Die Bildungsproblematik in Deutschland, dass muss man sich ja nur anhand der Entstehungsgeschichte westlicher Bildungssysteme klar machen, beginnt und endet in den Universitäten. Vielleicht kann oder muss sich das ändern. Ich bin vielen motivierten, gut ausgebildeten Wissenschaftlern begegnet, die es definitiv drauf haben, aber ich glaube auch, sie alle werden von Universitätsapparaten eher behindert als unterstützt. Vielleicht stünde der Institution die Flexibilität, die sie von ihren Mitarbeitern erwartet, selbst gut zu Gesicht?

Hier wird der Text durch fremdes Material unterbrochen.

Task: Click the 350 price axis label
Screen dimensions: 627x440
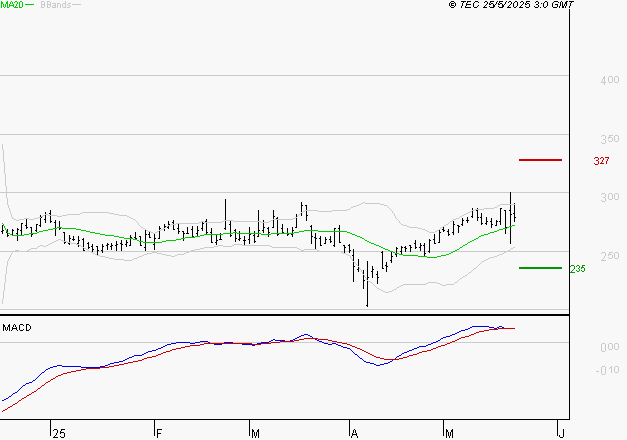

Ohne konkret Vorschläge machen zu wollen (oder zu können), glaube ich, dass im Bildungssektor derzeit zu viel Druck drin ist. Man muss die Frage, was unser Ziel ist und wie man da hin kommt, neu stellen. Es kann nicht das Ziel von Bildung sein, möglichst preisgünstig die noch unbekannten Herausforderungen des 21. Jahrhunderts zu meistern. Das wird nicht funktionieren. Ich hoffe derzeit trotzdem, dass ich mich lange genug im Sattel halten kann, um zu erleben, ob wir das noch hinkriegen. Und auch wenn es idealistisch ist, möchte ich dazu gern was beitragen.

Eine Antwort auf „Drei Jahre Wissenschaft – Ein vorläufiges Resümee“

  1. Aufschlussreicher Beitrag. Am besten gefiel mir: „Vielleicht stünde der Institution die Flexibilität, die sie von ihren Mitarbeitern erwartet, selbst gut zu Gesicht?“ Aus meiner bescheidenen Arbeitserfahrung kann ich sagen, dass man in kleinen Firmen mit dem Mangel und in großen mit den Prozessen am meisten zu kämpfen hat.